Op 25 maart dient om 10.15 uur voor de Haagse rechtbank de zaak tegen de 40-jarige verpleegster uit Den Haag in een zogenoemde 'pro forma-zitting'. Dit houdt in dat de zaak op 25 maart niet inhoudelijk behandeld zal worden.
De vrouw wordt verdacht van moord en poging daartoe op een aantal kinderen en oudere mensen, in het Haagse Leijenburgziekenhuis, het Juliana Kinderziekenhuis en het Rode Kruis Ziekenhuis. Zij ontkent iedere betrokkenheid bij de verdachte overlijdensgevallen.

De zaak kan nog niet inhoudelijk worden behandeld omdat de politie nog steeds onderzoek verricht in deze zaak.

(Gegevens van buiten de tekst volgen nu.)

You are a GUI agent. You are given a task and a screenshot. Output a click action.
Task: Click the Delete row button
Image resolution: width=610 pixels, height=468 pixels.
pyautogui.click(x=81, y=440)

Dit is ook de reden dat er nog geen definitieve tenlastelegging is. Voor de zitting van 25 maart is een zogenoemde voorlopige tenlastelegging uitgebracht. De omschrijving van de feiten op de voorlopige tenlastelegging is woordelijk gelijk aan de tekst van de feiten op het bevel voorlopige hechtenis. Dit is ook wettelijk voorgeschreven (artikel 261 lid 3, Wetboek van Strafvordering).
Op dit bevel staan vier concrete feiten beschreven. Het betreft moord op een baby in september 2001, een poging tot moord en moord op een kind in januari en februari 2001 en moord op een oudere vrouw in 1997.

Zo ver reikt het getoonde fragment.